* _Text to read_:

_ _ _ _ _

The reason why this feature is useful is that in same cases we might have TrailDB files bigger than the disk storage so we need a way to query data without having the files locally available.
Bonus content: query TrailDB with reel, an experimental language
TrailDB offers a multithreaded tool, reel, which can be used to compute metrics over a series of events, for example bounce rate or funnel analysis.
It operates on TrailDB files without any modifications to them. It’s just another way to extract information.
A reel query looks like this:
var Events uint
if $ab_test_id $ab_test_id='2767':
if $action_type $action_type='clicked_button_red' or if $action_type $action_type='clicked_button_green':
inc Events 1
This is the result with 2 and 4 threads:
$ time ./reel query.rl -P -T 2 a.tdb
[thread 0] 0% trails evaluated
[thread 0] 44% trails evaluated
[thread 0] 88% trails evaluated
[thread 0] 100% trails evaluated
Events
216
7.39s user 0.42s system 178% cpu 4.371 total
$ time ./reel query.rl -P -T 4 a.tdb
[thread 0] 0% trails evaluated
[thread 0] 44% trails evaluated
[thread 0] 88% trails evaluated
[thread 0] 100% trails evaluated
Events
216
9.98s user 0.54s system 295% cpu 3.560 total
So, since it’s more or less as fast as our Go and Python scripts, why bother learning another tool? Because reel can be used to handle time passing between different events, it has control flow and it can group results.
There is another non-experimental tool, trck, which is a full fledge query engine with a state machine but I couldn’t make it work on OSX so I’ll conveniently leave the test as an excercise to the reader ;-)

_ _ _ _ _

* _Extracted data_:
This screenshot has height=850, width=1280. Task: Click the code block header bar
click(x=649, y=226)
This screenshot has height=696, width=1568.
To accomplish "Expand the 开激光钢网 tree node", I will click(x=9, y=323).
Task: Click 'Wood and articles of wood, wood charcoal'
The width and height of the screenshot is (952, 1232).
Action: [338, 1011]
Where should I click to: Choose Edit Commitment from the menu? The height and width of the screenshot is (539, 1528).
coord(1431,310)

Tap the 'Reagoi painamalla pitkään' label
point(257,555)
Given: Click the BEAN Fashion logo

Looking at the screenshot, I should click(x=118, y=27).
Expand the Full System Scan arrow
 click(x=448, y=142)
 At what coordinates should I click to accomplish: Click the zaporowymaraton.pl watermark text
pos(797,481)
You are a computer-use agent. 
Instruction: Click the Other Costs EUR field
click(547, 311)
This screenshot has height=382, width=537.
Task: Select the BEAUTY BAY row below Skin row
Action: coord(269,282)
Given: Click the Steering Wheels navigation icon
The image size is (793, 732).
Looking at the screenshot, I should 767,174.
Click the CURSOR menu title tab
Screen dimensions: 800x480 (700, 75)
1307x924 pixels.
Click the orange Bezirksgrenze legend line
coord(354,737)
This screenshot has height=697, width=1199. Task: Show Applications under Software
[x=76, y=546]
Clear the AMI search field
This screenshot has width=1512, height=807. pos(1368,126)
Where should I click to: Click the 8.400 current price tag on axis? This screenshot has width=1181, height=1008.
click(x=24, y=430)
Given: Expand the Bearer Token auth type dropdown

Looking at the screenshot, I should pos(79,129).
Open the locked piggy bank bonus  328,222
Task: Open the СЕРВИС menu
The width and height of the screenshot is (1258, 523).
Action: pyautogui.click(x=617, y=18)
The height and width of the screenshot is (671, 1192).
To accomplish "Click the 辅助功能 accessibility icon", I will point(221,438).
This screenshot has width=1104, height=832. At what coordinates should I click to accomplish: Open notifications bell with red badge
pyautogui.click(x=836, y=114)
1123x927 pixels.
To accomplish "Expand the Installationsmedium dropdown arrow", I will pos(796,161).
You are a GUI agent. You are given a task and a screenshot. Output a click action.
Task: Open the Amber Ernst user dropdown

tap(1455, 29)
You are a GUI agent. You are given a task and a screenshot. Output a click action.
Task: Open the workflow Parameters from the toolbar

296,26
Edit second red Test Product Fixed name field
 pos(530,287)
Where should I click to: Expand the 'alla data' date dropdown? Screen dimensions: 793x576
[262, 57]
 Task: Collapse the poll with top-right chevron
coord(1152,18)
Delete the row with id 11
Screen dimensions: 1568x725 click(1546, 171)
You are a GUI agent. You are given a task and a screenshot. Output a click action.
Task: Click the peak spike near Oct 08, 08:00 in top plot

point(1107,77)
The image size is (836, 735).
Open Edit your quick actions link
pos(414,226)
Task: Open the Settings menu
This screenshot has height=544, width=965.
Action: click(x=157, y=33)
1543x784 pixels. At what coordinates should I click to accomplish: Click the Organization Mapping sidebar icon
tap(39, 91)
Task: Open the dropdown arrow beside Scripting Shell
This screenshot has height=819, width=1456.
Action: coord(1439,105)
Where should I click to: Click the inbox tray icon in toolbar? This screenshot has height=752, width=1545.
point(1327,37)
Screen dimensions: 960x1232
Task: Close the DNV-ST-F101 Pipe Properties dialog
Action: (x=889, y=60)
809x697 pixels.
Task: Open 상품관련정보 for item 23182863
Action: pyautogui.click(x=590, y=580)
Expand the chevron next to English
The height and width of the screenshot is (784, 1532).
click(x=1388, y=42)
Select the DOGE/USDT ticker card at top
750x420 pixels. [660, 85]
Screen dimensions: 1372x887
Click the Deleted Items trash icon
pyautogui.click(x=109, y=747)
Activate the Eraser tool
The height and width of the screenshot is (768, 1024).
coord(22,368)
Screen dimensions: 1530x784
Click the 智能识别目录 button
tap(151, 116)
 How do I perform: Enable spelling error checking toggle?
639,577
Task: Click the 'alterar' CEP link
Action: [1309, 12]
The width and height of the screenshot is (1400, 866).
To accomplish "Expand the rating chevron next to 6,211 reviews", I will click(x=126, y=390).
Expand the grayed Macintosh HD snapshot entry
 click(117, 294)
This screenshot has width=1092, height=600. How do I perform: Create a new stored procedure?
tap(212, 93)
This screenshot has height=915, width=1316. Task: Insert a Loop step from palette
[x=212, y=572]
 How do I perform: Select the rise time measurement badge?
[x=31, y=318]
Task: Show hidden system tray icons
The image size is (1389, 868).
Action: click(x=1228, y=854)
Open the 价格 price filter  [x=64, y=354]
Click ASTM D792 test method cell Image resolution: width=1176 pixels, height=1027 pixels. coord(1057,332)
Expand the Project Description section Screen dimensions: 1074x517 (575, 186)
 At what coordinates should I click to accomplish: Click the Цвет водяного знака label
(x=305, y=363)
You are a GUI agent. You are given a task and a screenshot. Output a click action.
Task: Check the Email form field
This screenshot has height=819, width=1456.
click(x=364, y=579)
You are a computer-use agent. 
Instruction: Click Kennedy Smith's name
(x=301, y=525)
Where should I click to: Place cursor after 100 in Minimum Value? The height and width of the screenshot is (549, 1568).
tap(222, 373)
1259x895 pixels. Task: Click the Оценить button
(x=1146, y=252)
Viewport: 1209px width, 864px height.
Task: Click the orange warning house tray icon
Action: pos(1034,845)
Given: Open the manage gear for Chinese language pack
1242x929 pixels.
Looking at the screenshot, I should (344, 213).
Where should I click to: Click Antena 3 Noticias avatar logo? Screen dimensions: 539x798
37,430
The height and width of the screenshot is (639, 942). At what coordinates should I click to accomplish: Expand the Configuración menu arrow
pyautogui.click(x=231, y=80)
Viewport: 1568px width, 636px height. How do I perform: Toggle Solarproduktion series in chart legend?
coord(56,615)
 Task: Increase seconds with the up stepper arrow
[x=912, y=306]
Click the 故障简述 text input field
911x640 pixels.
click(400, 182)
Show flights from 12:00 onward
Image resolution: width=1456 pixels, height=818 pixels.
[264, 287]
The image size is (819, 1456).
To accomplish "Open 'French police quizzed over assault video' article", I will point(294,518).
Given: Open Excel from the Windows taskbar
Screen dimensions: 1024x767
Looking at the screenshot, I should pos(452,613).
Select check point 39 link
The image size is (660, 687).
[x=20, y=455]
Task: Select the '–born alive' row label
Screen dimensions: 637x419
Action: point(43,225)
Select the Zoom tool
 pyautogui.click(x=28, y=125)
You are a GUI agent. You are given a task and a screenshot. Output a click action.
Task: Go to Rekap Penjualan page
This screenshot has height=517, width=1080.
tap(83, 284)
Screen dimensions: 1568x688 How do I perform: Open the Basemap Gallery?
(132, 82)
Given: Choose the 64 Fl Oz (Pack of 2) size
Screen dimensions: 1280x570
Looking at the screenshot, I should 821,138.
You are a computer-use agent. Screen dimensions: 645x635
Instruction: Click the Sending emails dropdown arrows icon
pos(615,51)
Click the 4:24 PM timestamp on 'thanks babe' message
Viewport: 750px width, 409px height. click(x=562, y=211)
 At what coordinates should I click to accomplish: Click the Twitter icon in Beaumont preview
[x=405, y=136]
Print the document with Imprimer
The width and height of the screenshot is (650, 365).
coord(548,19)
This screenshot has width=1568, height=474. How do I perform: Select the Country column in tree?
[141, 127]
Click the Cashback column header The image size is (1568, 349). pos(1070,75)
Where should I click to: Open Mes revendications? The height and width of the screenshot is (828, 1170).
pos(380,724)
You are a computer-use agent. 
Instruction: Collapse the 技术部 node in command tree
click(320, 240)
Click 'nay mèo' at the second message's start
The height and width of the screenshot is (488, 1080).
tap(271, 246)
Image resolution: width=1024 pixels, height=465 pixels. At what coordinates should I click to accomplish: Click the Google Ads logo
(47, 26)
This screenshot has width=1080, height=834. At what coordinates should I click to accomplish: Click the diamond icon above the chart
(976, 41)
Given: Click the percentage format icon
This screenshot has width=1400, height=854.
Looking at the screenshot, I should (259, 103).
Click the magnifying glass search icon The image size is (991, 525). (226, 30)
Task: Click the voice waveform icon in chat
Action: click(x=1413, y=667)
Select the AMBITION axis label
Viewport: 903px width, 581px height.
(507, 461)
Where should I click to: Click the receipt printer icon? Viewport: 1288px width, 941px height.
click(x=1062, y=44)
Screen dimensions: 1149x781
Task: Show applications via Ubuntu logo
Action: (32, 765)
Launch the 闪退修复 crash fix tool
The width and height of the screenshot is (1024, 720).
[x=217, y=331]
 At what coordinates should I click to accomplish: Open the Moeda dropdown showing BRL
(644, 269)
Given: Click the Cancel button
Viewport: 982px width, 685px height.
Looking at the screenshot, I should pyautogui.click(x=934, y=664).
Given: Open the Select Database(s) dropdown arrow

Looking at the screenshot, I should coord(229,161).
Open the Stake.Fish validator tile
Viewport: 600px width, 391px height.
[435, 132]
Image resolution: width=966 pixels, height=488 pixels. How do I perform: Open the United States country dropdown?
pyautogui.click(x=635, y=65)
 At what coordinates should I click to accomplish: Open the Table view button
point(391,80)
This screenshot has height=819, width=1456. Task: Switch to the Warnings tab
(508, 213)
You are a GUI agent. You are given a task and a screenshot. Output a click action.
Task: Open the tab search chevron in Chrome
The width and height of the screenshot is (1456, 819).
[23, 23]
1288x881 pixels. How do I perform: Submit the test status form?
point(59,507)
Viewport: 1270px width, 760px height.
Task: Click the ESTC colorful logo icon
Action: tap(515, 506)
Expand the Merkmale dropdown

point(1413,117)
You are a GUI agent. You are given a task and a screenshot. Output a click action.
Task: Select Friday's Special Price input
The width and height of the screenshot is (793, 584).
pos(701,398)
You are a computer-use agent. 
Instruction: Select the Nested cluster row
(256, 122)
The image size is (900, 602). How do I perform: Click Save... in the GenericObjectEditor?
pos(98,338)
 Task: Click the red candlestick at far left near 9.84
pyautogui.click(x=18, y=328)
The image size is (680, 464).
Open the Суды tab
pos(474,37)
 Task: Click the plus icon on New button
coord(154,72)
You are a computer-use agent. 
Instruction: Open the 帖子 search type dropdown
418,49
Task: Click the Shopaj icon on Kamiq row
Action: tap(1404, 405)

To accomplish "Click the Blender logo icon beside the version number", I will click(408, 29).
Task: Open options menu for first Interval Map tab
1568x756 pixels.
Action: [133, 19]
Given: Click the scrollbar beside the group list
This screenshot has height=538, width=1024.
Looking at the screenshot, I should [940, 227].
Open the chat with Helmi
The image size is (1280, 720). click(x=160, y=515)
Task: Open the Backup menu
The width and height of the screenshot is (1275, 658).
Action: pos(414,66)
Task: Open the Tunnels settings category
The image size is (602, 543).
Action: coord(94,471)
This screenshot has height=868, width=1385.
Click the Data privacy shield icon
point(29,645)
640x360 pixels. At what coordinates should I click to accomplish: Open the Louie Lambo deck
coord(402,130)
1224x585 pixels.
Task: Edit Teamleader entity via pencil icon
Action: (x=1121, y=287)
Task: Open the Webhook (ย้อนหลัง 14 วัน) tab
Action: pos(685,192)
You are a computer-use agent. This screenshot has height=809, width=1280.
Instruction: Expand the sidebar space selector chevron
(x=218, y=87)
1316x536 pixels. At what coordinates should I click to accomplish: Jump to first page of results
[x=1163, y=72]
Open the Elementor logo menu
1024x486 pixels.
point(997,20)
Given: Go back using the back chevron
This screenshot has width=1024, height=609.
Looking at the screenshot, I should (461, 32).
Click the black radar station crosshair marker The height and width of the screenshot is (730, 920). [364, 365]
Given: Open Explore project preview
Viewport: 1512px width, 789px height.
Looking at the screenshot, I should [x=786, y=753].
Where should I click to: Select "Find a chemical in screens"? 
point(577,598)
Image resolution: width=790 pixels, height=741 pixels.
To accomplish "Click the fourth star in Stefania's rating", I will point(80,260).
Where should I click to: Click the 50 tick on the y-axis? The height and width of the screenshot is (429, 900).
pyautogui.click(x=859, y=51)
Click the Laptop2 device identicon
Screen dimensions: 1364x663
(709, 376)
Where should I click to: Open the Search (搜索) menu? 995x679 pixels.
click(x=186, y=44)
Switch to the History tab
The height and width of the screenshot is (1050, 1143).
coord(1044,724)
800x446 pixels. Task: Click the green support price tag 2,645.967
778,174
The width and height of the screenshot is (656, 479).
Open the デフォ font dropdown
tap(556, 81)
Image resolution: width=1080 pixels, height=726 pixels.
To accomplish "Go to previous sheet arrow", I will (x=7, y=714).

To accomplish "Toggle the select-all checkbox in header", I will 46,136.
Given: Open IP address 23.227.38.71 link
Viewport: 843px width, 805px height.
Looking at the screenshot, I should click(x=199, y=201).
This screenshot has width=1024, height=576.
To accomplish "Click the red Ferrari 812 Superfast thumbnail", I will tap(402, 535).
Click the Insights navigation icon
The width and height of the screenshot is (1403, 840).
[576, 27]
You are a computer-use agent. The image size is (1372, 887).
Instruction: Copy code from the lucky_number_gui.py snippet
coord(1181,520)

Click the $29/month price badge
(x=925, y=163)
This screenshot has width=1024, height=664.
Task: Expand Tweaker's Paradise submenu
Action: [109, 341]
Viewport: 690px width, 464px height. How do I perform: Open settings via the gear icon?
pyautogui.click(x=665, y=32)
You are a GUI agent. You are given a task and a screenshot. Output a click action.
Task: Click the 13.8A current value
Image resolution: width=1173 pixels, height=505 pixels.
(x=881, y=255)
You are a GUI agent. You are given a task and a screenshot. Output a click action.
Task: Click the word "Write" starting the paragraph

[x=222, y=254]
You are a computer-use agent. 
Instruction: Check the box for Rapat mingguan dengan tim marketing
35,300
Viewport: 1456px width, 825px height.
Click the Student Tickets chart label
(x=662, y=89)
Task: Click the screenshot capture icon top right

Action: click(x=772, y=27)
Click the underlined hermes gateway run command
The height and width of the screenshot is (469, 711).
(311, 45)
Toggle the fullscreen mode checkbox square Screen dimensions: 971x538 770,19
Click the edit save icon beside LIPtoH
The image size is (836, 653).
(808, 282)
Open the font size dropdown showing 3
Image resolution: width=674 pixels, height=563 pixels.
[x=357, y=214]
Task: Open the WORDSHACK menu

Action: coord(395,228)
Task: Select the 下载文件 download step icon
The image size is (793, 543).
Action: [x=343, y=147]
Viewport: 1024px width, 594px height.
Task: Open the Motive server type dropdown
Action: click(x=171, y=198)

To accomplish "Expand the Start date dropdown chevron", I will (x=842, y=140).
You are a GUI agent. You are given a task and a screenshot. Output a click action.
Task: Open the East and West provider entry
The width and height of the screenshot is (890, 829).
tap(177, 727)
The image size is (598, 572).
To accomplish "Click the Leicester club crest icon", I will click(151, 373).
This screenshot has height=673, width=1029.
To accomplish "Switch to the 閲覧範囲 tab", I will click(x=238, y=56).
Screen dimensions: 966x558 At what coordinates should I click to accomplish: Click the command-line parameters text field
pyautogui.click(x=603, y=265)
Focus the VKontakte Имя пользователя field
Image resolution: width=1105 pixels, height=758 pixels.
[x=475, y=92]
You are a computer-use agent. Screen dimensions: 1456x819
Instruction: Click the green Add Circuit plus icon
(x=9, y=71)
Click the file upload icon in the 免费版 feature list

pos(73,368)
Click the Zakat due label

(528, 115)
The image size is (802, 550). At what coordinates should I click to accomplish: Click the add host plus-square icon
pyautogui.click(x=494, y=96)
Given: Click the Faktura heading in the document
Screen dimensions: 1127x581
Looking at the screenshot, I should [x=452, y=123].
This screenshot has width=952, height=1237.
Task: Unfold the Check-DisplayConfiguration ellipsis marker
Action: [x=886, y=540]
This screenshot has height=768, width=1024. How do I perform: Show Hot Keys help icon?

_ _ _ _ _

* _Do this_: In the TrailDB text, what two example metrics does it say reel can compute over a series of events?

* _Output_: Bounce rate and funnel analysis.